INSTRUCTIONS FOR THE TASK>
In full and without alteration, print the entries that follow.
┄┄┄┄┄┄┄┄┄┄
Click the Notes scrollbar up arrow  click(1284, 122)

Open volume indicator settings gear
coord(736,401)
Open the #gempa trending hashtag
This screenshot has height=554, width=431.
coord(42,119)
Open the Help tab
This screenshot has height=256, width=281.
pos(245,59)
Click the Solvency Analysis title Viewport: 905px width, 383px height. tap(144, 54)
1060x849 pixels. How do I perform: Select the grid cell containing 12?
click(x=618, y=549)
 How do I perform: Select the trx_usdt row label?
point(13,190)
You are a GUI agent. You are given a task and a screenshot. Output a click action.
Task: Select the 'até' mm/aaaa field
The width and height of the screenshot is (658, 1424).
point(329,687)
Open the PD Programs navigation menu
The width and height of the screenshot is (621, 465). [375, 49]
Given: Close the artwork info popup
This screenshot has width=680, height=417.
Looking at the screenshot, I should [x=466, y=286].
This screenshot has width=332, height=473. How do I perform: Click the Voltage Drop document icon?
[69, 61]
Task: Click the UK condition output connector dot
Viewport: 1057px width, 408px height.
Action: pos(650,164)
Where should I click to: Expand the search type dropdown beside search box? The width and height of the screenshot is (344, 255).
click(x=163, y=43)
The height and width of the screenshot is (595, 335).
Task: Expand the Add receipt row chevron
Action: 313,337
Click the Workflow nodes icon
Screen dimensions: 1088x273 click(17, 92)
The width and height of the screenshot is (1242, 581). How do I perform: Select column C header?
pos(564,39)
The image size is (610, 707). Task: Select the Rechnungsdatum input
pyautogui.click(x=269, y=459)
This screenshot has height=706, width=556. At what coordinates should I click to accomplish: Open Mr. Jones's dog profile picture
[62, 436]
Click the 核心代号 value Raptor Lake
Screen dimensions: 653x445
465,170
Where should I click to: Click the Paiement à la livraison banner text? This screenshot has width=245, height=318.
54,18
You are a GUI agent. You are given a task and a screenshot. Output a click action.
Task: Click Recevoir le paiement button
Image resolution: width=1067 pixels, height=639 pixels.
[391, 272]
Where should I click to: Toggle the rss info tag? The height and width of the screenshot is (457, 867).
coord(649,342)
┄┄┄┄┄┄┄┄┄┄
RESPONSE AREA>
Click the Notes scrollbar up arrow  click(1284, 122)

Open volume indicator settings gear
coord(736,401)
Open the #gempa trending hashtag
This screenshot has height=554, width=431.
coord(42,119)
Open the Help tab
This screenshot has height=256, width=281.
pos(245,59)
Click the Solvency Analysis title Viewport: 905px width, 383px height. tap(144, 54)
1060x849 pixels. How do I perform: Select the grid cell containing 12?
click(x=618, y=549)
 How do I perform: Select the trx_usdt row label?
point(13,190)
You are a GUI agent. You are given a task and a screenshot. Output a click action.
Task: Select the 'até' mm/aaaa field
The width and height of the screenshot is (658, 1424).
point(329,687)
Open the PD Programs navigation menu
The width and height of the screenshot is (621, 465). [375, 49]
Given: Close the artwork info popup
This screenshot has width=680, height=417.
Looking at the screenshot, I should [x=466, y=286].
This screenshot has width=332, height=473. How do I perform: Click the Voltage Drop document icon?
[69, 61]
Task: Click the UK condition output connector dot
Viewport: 1057px width, 408px height.
Action: pos(650,164)
Where should I click to: Expand the search type dropdown beside search box? The width and height of the screenshot is (344, 255).
click(x=163, y=43)
The height and width of the screenshot is (595, 335).
Task: Expand the Add receipt row chevron
Action: 313,337
Click the Workflow nodes icon
Screen dimensions: 1088x273 click(17, 92)
The width and height of the screenshot is (1242, 581). How do I perform: Select column C header?
pos(564,39)
The image size is (610, 707). Task: Select the Rechnungsdatum input
pyautogui.click(x=269, y=459)
This screenshot has height=706, width=556. At what coordinates should I click to accomplish: Open Mr. Jones's dog profile picture
[62, 436]
Click the 核心代号 value Raptor Lake
Screen dimensions: 653x445
465,170
Where should I click to: Click the Paiement à la livraison banner text? This screenshot has width=245, height=318.
54,18
You are a GUI agent. You are given a task and a screenshot. Output a click action.
Task: Click Recevoir le paiement button
Image resolution: width=1067 pixels, height=639 pixels.
[391, 272]
Where should I click to: Toggle the rss info tag? The height and width of the screenshot is (457, 867).
coord(649,342)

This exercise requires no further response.